PROMPT — Revise the listing from the line with "Click the gift card rewards icon" to the line with "coord(1269,20)", changing "rewards" to "points" and keeping everything else the same. Leave the pictures out of your answer.

LISTING —
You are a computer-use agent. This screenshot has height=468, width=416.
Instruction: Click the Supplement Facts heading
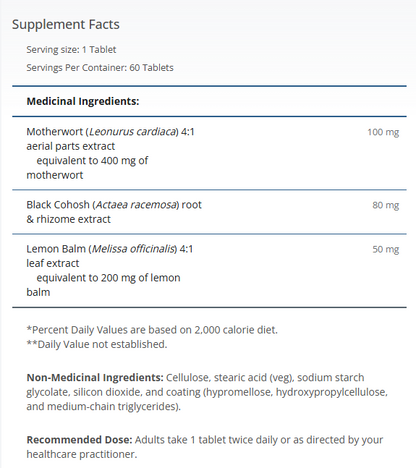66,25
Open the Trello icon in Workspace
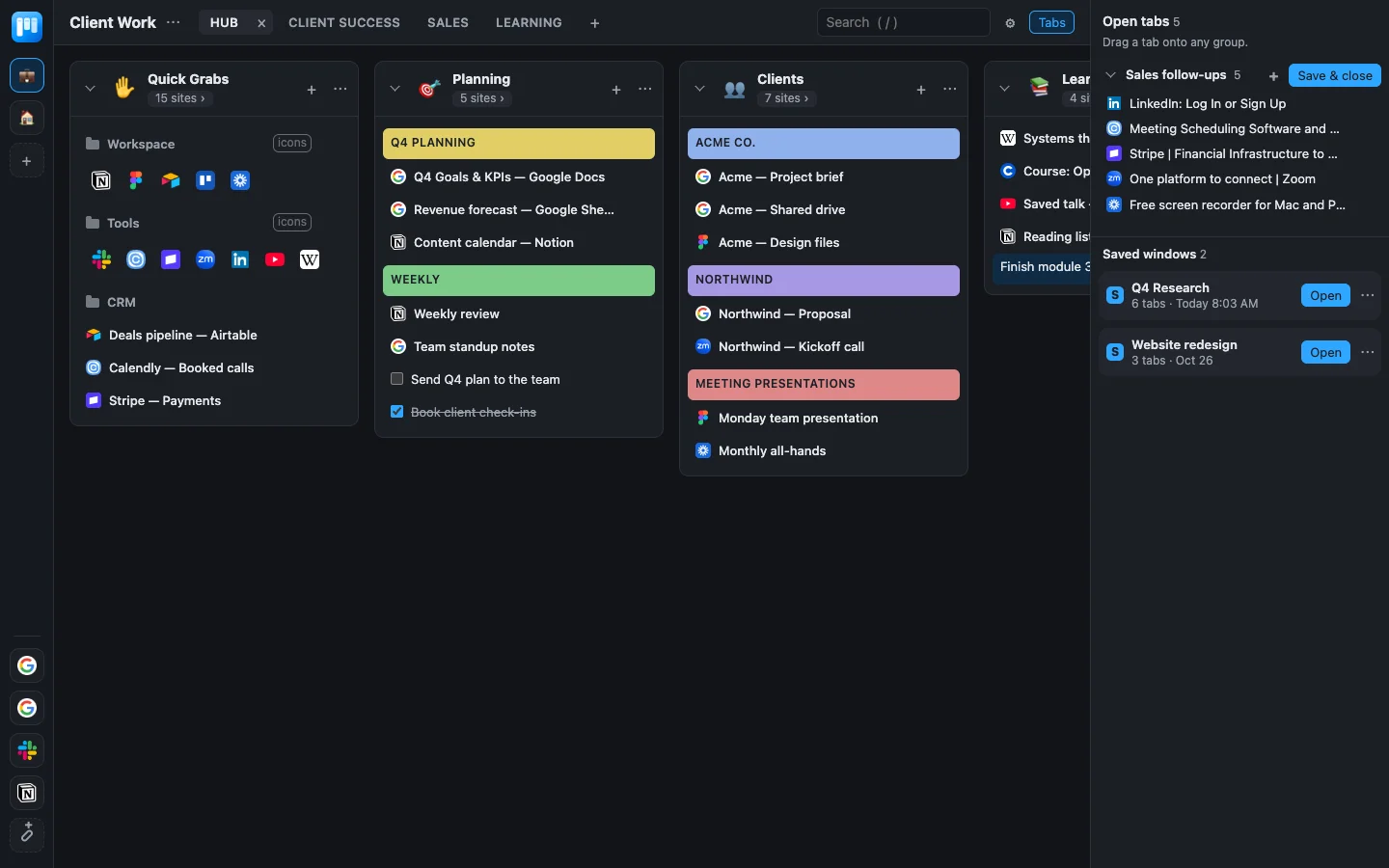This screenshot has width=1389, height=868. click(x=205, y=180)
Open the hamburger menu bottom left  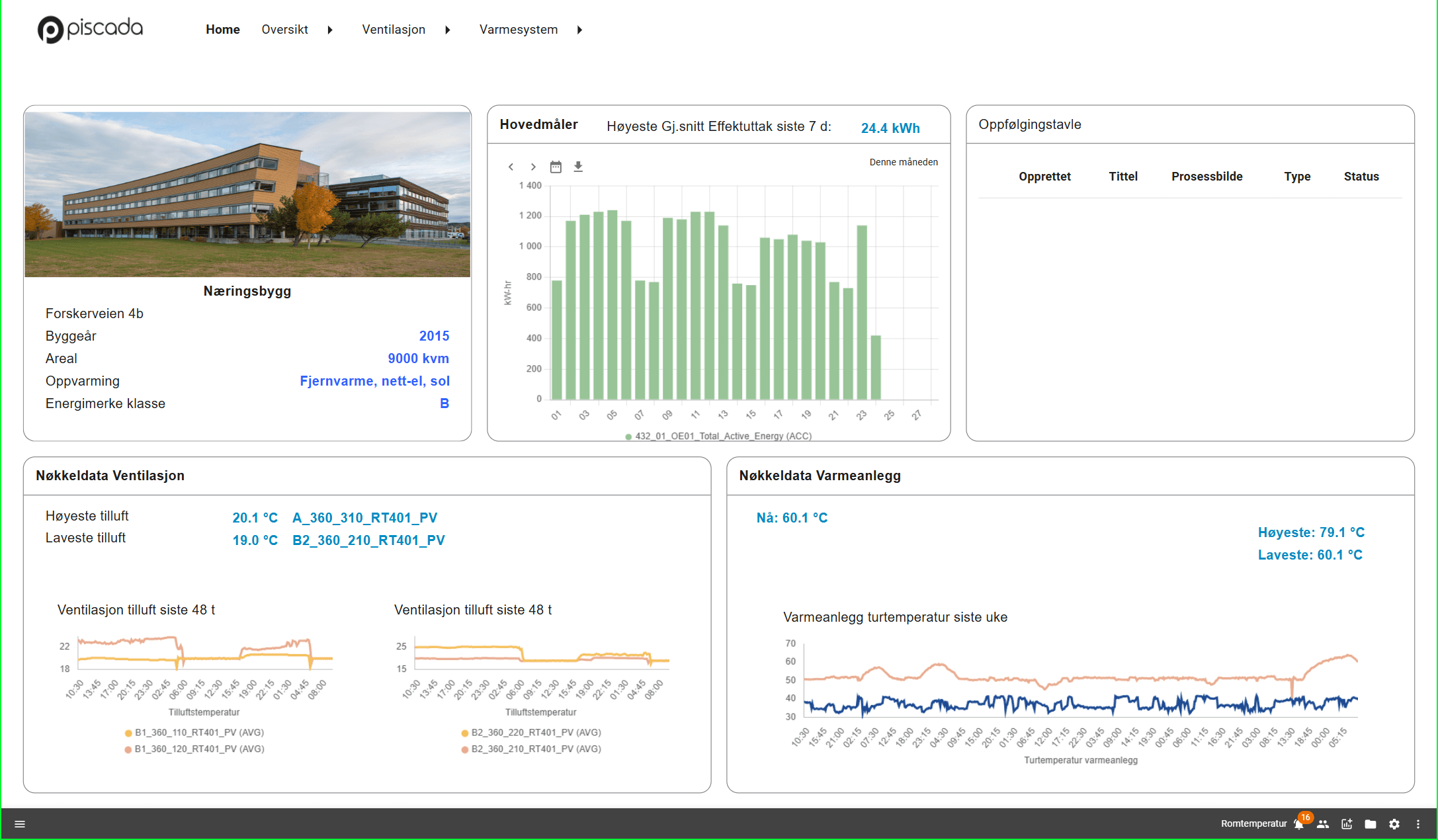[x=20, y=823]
---
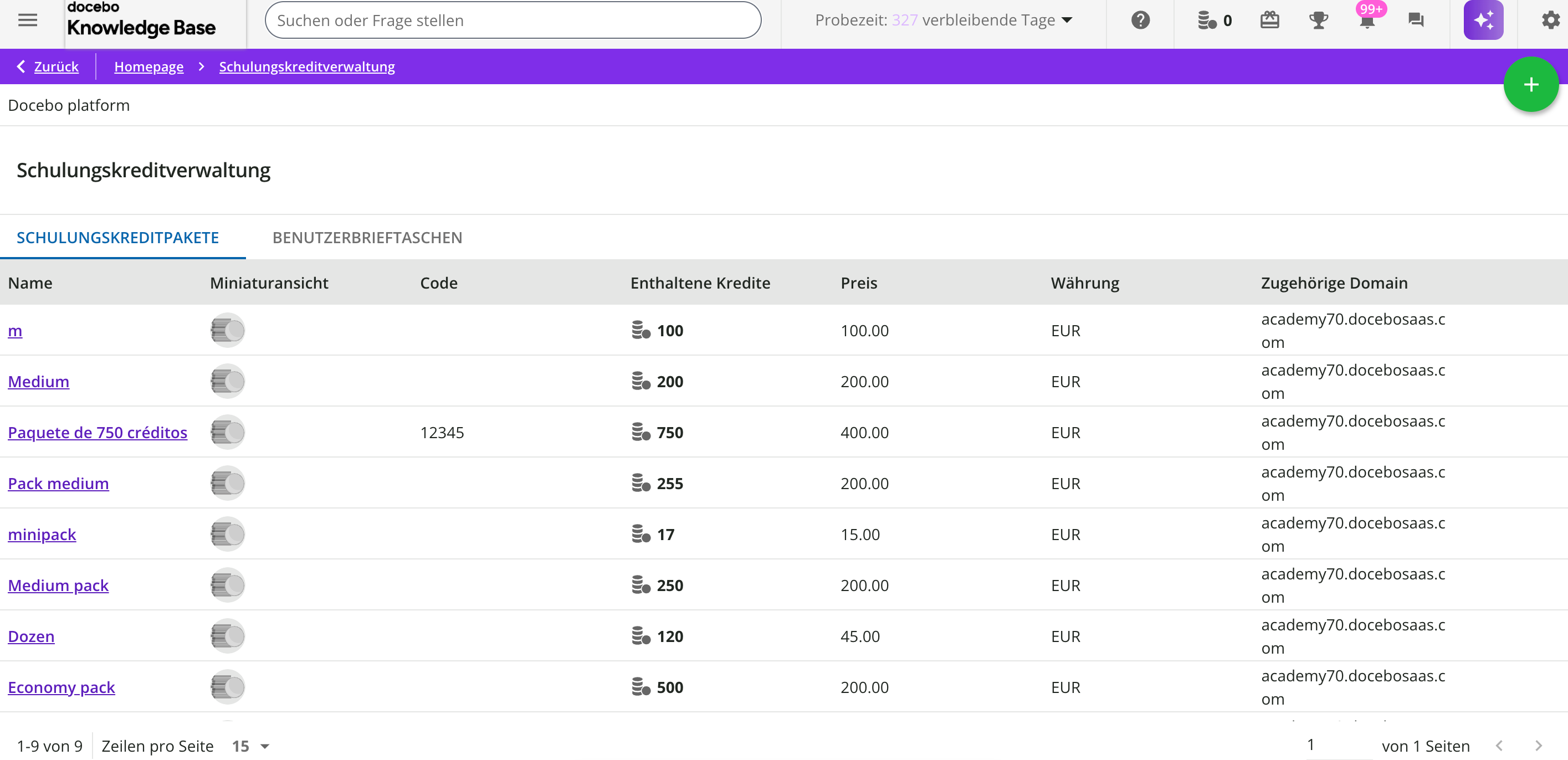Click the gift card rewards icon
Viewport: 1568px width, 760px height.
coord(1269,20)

REPLY —
Click the gift card points icon
Viewport: 1568px width, 760px height.
coord(1269,20)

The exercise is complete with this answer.